*What to produce*
Please explain in one to three sentences why the docstring in the patch for flat_to_observer says that operations involving ``z`` are neglected.

From 4deab01c00cbec177fb92d5f0decab1834a98c77 Mon Sep 17 00:00:00 2001
From: Ian Czekala <iancze@gmail.com>
Date: Wed, 27 Dec 2023 22:09:14 +0000
Subject: [PATCH 24/26] nearly complete typing.

---
 pyproject.toml       |   2 +
 src/mpol/geometry.py | 167 +++++++++++++++++++++----------------------
 2 files changed, 83 insertions(+), 86 deletions(-)

diff --git a/pyproject.toml b/pyproject.toml
index 365a3bb1..9b2ba7c8 100644
--- a/pyproject.toml
+++ b/pyproject.toml
@@ -95,6 +95,8 @@ module = [
     "MPoL.coordinates",
     "MPoL.datasets",
     # "MPoL.fourier", # once we remove get_vis_residuals
+    "MPoL.geometry",
+    # "MPoL.gridding", # once we sort check_data_inputs_2d
     "MPoL.images",
     "MPoL.losses"
     # "MPoL.utils", # once we fix check_baselines
diff --git a/src/mpol/geometry.py b/src/mpol/geometry.py
index fadfd5fa..27241c63 100644
--- a/src/mpol/geometry.py
+++ b/src/mpol/geometry.py
@@ -5,12 +5,18 @@
 import torch
 
 
-def flat_to_observer(x, y, omega=None, incl=None, Omega=None):
-    """Rotate the frame to convert a point in the flat (x,y,z) frame to observer frame 
+def flat_to_observer(
+    x: torch.Tensor,
+    y: torch.Tensor,
+    omega: float = 0.0,
+    incl: float = 0.0,
+    Omega: float = 0.0,
+) -> tuple[torch.Tensor, torch.Tensor]:
+    """Rotate the frame to convert a point in the flat (x,y,z) frame to observer frame
     (X,Y,Z).
 
     It is assumed that the +Z axis points *towards* the observer. It is assumed that the
-      model is flat in the (x,y) frame (like a flat disk), and so the operations 
+      model is flat in the (x,y) frame (like a flat disk), and so the operations
       involving ``z`` are neglected. But the model lives in 3D Cartesian space.

*Given data*
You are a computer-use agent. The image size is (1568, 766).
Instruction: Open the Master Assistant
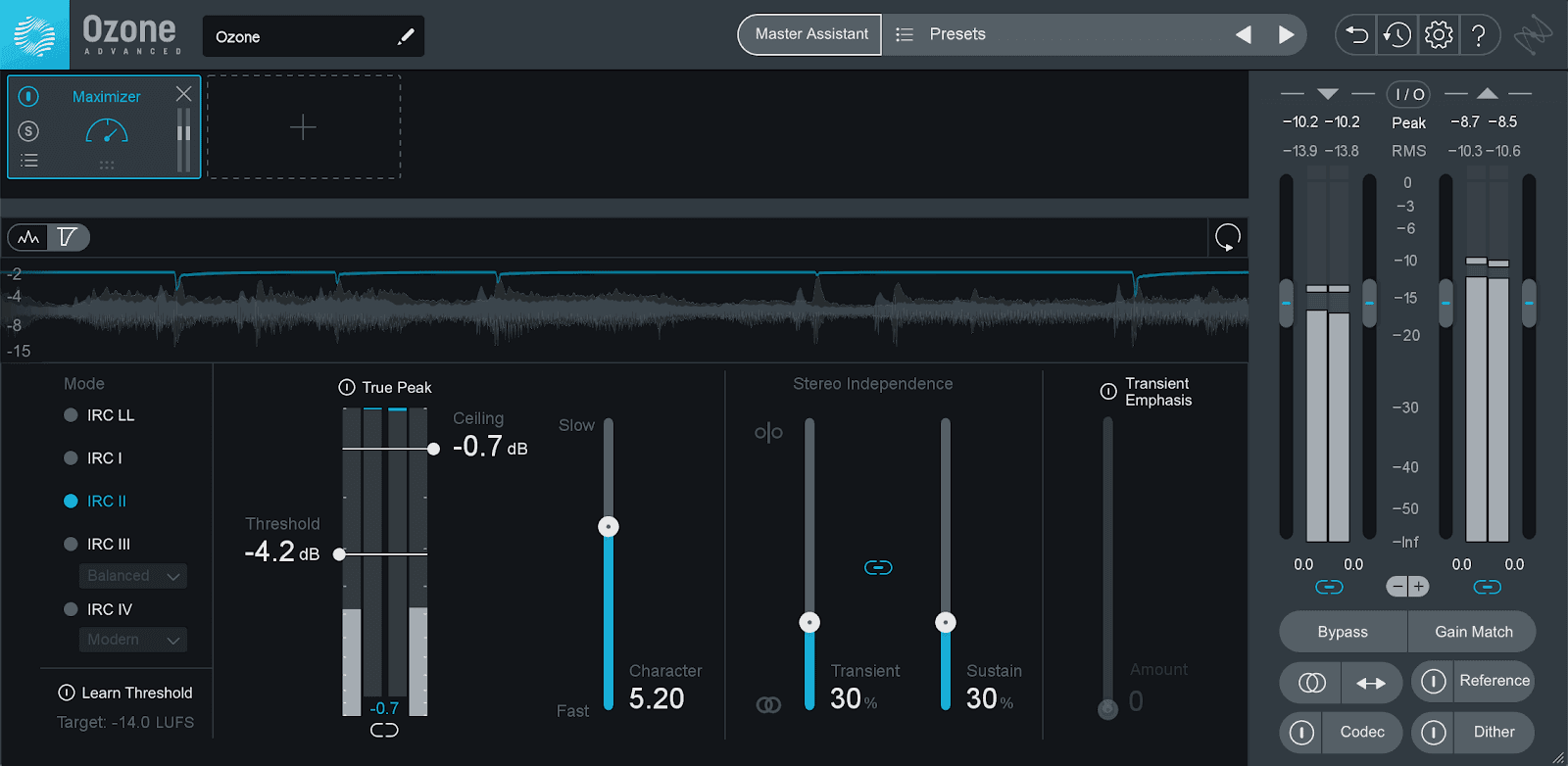(x=810, y=34)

*Exercise response*
The function assumes the model is flat in the (x,y) frame, like a flat disk. For that reason, the operations involving ``z`` are neglected, even though the model lives in 3D Cartesian space.